Assim, não há um número único, indiscutível e universalmente aceito de árvores citadas na Bíblia. É mais seguro falar em dezenas de nomes ou designações vegetais, com um núcleo de espécies claramente reconhecíveis e outro grupo cuja identificação é provável ou discutida.
Perguntas frequentes
Qual é a árvore mais citada na Bíblia?
Não há uma contagem única em todas as traduções, porque os vocábulos e suas equivalências variam. A oliveira, a figueira, a videira e o cedro estão entre as plantas e árvores de presença mais marcante no conjunto bíblico.
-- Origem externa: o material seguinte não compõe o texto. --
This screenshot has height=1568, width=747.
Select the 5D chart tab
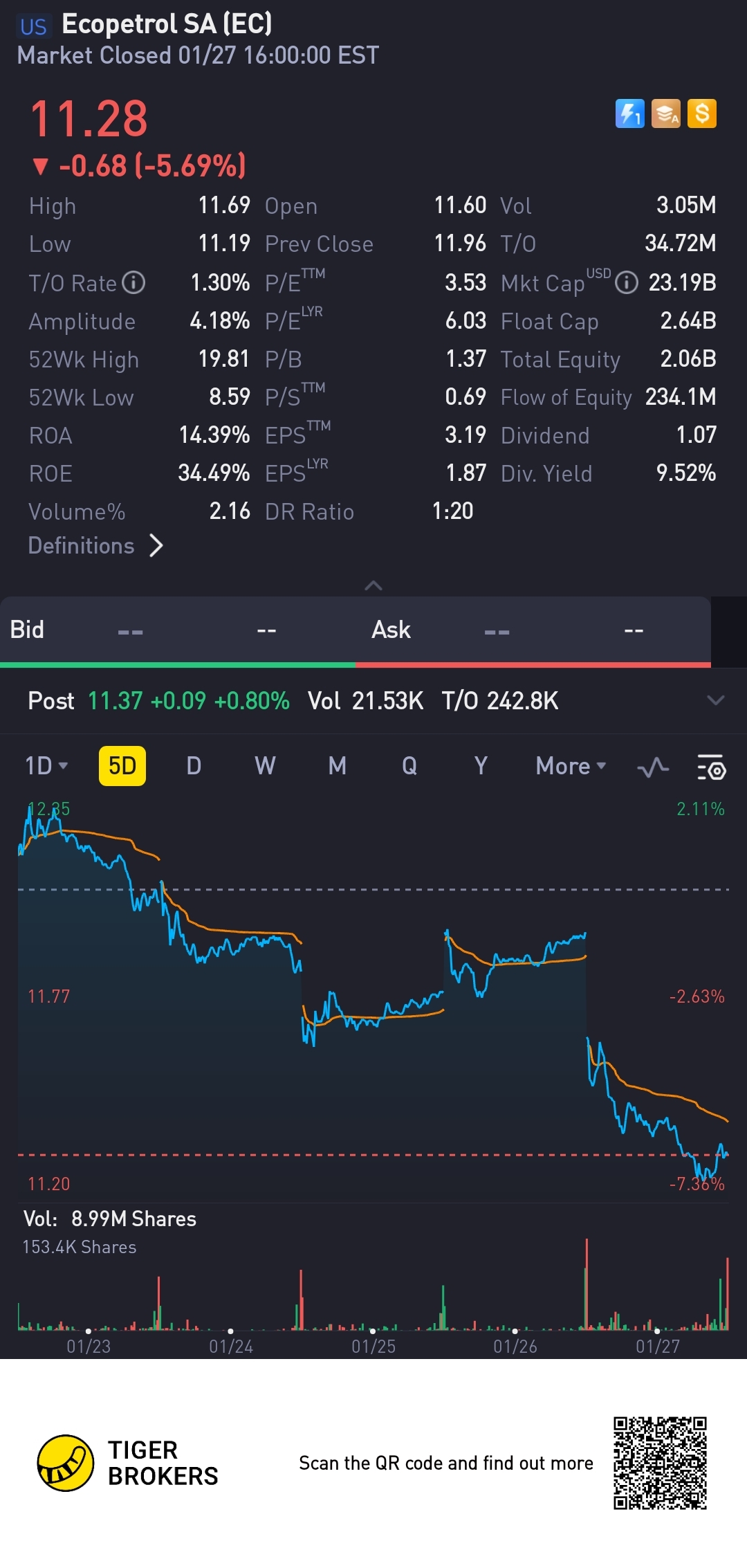click(122, 766)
Qual era a árvore proibida no jardim do Éden?
Gênesis 2 e Gênesis 3 a chama de “árvore do conhecimento do bem e do mal”. O texto não informa sua espécie. Dizer que era uma macieira é uma tradição posterior, popularizada por arte e literatura, e não uma afirmação do relato bíblico.
A videira é uma árvore citada na Bíblia?
Botanicamente, não. A videira é uma trepadeira lenhosa. Porém, ela aparece com tanta frequência em cenas agrícolas e imagens literárias que costuma ser incluída em listas de árvores e plantas bíblicas.
O cedro bíblico é o mesmo cedro encontrado no Líbano atual?
A identificação tradicional e mais aceita relaciona o cedro mencionado em 1 Reis 5 e em outros textos ao cedro do Líbano, Cedrus libani. Ainda assim, referências poéticas a “cedros” devem ser lidas conforme o contexto, pois podem enfatizar grandeza mais do que classificação botânica.
Resumo
- A Bíblia menciona oliveira, figueira, cedro, palmeira, acácia, romãzeira, amendoeira, sicômoro, carvalho, terebinto e videira, entre outras plantas.
- Oliveira, figueira e cedro têm identificação relativamente segura e ocorrem em passagens históricas, agrícolas e poéticas.
- Alguns nomes vegetais mudam conforme a tradução, especialmente termos vertidos como carvalho, terebinto, cipreste e pinheiro.
- A árvore do conhecimento do bem e do mal não recebe nome botânico em Gênesis 2–3.
- Sentidos como paz, prosperidade, juízo e restauração aparecem em contextos específicos; interpretações posteriores podem ampliá-los, mas devem ser distinguidas do que o texto registra.